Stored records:
⟨
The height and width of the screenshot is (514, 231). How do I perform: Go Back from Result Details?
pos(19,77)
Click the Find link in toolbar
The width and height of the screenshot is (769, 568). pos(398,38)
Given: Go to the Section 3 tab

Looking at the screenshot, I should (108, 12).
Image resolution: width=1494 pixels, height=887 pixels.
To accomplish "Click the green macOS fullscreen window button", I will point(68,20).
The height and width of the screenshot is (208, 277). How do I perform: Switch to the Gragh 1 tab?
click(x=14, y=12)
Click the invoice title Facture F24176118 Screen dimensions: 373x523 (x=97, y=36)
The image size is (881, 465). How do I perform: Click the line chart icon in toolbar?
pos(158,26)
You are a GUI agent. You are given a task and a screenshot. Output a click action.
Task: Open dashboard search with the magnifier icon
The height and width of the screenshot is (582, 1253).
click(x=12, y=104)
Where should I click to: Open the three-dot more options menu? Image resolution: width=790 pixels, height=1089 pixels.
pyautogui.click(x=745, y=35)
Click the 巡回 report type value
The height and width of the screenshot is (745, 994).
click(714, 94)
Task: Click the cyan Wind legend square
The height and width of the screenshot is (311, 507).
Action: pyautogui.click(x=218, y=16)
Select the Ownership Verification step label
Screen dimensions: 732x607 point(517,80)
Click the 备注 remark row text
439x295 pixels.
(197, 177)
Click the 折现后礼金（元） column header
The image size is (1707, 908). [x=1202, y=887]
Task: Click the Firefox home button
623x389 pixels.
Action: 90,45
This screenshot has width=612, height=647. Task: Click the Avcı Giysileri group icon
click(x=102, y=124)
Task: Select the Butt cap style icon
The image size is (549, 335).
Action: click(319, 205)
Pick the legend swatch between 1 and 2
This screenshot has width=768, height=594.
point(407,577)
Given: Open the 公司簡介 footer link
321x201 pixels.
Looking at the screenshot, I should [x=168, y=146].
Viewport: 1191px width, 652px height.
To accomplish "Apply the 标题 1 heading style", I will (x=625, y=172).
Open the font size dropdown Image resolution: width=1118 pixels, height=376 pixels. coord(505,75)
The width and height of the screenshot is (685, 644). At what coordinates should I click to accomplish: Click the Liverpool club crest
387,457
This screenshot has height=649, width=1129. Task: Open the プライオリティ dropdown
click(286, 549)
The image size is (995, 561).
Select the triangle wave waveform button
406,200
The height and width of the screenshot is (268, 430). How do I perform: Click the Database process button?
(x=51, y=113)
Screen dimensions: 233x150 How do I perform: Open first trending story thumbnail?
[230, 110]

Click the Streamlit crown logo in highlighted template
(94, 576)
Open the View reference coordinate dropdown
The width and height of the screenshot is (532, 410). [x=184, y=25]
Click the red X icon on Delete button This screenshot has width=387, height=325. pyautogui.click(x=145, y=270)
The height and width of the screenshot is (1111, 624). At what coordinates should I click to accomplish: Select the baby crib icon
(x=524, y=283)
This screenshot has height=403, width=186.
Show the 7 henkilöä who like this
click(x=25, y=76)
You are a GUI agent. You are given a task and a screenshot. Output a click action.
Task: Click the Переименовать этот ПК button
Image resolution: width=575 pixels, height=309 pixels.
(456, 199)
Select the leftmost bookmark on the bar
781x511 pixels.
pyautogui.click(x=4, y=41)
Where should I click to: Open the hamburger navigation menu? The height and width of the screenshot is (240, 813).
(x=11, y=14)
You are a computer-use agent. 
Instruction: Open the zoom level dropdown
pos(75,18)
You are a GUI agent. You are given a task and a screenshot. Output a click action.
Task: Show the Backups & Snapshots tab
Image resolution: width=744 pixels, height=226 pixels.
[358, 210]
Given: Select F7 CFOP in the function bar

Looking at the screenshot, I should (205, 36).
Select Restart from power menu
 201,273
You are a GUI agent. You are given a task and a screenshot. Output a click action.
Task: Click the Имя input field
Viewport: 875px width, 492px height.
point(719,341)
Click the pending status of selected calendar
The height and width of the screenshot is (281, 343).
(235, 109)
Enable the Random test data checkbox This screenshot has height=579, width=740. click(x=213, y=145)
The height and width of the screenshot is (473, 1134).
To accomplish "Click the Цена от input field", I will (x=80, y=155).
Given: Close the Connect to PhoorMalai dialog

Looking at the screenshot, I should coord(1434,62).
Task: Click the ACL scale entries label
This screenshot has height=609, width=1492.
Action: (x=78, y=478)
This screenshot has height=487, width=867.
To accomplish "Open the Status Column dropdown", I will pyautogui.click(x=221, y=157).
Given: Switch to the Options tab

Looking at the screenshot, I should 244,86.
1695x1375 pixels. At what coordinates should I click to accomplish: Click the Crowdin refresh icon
⟩
What this task involves =>
For this task, write out exactly the lines of the entries above, starting at the line with "The height and width of the screenshot is (582, 1253)." and ending at the line with "Given: Open the 公司簡介 footer link", both included, and no others.

Expected answer =>
The height and width of the screenshot is (582, 1253).
click(x=12, y=104)
Where should I click to: Open the three-dot more options menu? Image resolution: width=790 pixels, height=1089 pixels.
pyautogui.click(x=745, y=35)
Click the 巡回 report type value
The height and width of the screenshot is (745, 994).
click(714, 94)
Task: Click the cyan Wind legend square
The height and width of the screenshot is (311, 507).
Action: pyautogui.click(x=218, y=16)
Select the Ownership Verification step label
Screen dimensions: 732x607 point(517,80)
Click the 备注 remark row text
439x295 pixels.
(197, 177)
Click the 折现后礼金（元） column header
The image size is (1707, 908). [x=1202, y=887]
Task: Click the Firefox home button
623x389 pixels.
Action: 90,45
This screenshot has width=612, height=647. Task: Click the Avcı Giysileri group icon
click(x=102, y=124)
Task: Select the Butt cap style icon
The image size is (549, 335).
Action: click(319, 205)
Pick the legend swatch between 1 and 2
This screenshot has width=768, height=594.
point(407,577)
Given: Open the 公司簡介 footer link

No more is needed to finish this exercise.